=== Assignment ===
Where in the data below does the word "will" appear? Copy every line that has it.

=== The data ===

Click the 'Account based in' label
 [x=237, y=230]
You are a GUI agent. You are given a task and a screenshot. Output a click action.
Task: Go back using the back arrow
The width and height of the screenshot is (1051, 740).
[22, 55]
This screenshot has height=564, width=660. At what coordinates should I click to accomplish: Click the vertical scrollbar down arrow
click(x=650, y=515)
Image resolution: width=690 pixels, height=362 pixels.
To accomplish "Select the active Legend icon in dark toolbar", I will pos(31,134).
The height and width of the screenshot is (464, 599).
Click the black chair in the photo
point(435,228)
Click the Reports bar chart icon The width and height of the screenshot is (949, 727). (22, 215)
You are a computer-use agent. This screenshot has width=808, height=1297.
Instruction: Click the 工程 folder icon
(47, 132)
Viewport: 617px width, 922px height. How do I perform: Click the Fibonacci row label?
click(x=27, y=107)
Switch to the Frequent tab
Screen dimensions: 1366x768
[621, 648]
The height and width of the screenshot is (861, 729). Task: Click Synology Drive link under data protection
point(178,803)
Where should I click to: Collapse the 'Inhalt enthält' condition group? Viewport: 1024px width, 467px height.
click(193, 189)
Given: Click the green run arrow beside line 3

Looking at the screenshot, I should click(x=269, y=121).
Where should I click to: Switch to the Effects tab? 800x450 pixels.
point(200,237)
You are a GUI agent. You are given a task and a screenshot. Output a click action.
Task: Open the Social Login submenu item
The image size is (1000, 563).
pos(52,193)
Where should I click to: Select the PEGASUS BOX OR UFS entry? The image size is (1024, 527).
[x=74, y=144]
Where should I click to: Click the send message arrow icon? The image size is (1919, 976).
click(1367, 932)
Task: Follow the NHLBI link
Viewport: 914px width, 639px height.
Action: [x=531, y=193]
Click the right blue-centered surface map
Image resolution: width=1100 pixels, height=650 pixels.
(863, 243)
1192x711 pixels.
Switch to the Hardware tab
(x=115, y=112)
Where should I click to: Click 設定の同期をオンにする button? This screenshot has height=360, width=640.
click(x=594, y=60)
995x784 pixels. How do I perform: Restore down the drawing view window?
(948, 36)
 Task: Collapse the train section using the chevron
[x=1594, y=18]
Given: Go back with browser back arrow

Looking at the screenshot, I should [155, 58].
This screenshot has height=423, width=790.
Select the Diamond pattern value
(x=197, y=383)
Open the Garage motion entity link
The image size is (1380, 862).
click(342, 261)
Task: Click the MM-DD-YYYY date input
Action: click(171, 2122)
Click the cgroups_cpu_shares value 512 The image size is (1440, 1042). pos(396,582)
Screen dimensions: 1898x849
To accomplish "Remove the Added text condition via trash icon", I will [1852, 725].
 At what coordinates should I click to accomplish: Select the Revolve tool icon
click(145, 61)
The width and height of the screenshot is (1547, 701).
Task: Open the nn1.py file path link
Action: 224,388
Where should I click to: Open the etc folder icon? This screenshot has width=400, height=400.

=== Solution for this exercise ===
To accomplish "Select the active Legend icon in dark toolbar", I will pos(31,134).
To accomplish "Remove the Added text condition via trash icon", I will [1852, 725].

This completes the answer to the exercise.